**REQUIRED ACTIONS:**
(A) In the heron rookery piece, how long did the writer watch the herons?
(B) Write out a passage of the heron rookery piece word for word. Begin at the words "Great Blue Heron Pair, Greeting" and stop after "in molten wax.".
---------- GIVEN PASSAGE ----------
Aug 142013
 

Great Blue Heron Pair, Greeting

Introduction:
After years of searching, I found a large great blue heron rookery just off the Connecticut River with more than a dozen nests, and many herons. Over a period of four months I watched them build their nests and hatch their chicks and the chicks prosper and at last take flight on their own. It was wonderful to see, and as usual when I am in the field, I felt a deep sense of privilege. Rhapsody is based on that experience and its effect, like an ancient seal impressed in molten wax.

Rhapsody

(C) 2013 Mark Seth Lender
All Rights Reserved

The dead oaks spread against the sky like mouths, lips thin as a spindle, grey as their own demise. Dry and cracked and begging for rain though they stand in a pond of water, thirsty though they have drowned. And it is not rain that will come to them, that will purpose this long last stand of their being. Although, like rain, it will come from the clouds, and the color of clouds.
---------- DATA LISTING ----------
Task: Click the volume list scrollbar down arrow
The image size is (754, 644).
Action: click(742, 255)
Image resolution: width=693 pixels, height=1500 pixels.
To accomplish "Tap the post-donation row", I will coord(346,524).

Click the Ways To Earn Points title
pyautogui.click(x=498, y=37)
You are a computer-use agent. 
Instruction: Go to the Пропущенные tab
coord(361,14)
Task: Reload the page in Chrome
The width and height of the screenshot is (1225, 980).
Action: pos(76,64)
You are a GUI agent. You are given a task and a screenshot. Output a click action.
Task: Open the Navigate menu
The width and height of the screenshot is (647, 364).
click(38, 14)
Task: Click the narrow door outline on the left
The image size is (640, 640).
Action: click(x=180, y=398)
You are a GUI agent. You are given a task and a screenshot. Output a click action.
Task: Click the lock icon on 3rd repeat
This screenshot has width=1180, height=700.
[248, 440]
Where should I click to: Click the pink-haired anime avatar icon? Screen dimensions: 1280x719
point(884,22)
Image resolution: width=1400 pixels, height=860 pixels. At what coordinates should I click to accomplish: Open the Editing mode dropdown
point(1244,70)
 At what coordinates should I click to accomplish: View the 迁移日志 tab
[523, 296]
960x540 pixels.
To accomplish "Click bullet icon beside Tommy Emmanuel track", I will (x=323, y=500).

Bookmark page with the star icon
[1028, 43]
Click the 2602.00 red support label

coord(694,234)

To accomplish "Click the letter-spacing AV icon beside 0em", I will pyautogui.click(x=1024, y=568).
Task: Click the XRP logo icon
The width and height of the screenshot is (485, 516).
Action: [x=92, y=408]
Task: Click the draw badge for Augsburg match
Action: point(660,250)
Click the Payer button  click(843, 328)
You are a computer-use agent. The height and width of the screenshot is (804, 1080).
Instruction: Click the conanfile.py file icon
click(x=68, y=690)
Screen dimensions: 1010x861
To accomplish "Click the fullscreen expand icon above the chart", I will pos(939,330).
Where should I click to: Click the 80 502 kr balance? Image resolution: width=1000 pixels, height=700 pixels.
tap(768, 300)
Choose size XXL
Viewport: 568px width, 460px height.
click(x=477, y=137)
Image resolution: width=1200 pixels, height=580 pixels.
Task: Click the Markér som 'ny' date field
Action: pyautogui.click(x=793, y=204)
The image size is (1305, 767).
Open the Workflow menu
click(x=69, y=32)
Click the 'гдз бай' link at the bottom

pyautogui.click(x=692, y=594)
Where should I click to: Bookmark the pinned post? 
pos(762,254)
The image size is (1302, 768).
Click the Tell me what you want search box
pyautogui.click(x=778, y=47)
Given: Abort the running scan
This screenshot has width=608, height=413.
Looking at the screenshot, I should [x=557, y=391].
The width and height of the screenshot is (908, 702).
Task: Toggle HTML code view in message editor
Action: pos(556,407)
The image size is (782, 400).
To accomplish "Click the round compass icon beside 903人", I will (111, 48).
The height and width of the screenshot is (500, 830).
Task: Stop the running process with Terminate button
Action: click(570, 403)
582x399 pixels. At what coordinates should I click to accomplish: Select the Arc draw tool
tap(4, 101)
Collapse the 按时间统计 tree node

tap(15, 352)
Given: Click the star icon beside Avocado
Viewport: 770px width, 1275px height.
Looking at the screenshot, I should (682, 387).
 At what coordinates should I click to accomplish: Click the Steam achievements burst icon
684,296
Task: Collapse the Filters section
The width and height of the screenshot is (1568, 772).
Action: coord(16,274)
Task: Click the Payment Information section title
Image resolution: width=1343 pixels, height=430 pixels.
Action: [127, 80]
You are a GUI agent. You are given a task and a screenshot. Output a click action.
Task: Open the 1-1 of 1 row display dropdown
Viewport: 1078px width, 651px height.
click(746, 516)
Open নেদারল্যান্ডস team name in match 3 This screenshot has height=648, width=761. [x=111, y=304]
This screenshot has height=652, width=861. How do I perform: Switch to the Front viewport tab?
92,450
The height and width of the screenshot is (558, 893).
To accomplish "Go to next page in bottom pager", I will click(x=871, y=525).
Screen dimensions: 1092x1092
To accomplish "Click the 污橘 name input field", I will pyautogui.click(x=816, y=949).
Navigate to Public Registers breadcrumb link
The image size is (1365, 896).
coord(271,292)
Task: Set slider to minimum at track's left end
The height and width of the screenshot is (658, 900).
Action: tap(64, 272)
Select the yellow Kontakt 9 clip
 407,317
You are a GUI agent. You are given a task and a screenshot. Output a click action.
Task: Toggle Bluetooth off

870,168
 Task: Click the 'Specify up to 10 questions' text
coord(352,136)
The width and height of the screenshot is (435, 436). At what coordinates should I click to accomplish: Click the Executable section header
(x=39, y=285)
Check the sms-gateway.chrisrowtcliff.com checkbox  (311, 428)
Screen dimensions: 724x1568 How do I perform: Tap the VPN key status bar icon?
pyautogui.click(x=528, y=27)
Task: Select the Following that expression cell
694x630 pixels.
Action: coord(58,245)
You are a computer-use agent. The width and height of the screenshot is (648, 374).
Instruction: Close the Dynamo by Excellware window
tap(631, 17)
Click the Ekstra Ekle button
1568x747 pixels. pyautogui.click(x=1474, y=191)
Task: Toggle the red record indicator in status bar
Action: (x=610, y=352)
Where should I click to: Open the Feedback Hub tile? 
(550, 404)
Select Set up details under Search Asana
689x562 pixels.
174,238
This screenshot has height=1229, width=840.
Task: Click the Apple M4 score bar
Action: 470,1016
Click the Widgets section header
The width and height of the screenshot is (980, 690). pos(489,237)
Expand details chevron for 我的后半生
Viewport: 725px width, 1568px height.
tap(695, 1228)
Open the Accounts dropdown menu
----------
**TASK-BY-TASK OUTPUTS:**
(A) Four months.

(B)
Great Blue Heron Pair, Greeting

Introduction:
After years of searching, I found a large great blue heron rookery just off the Connecticut River with more than a dozen nests, and many herons. Over a period of four months I watched them build their nests and hatch their chicks and the chicks prosper and at last take flight on their own. It was wonderful to see, and as usual when I am in the field, I felt a deep sense of privilege. Rhapsody is based on that experience and its effect, like an ancient seal impressed in molten wax.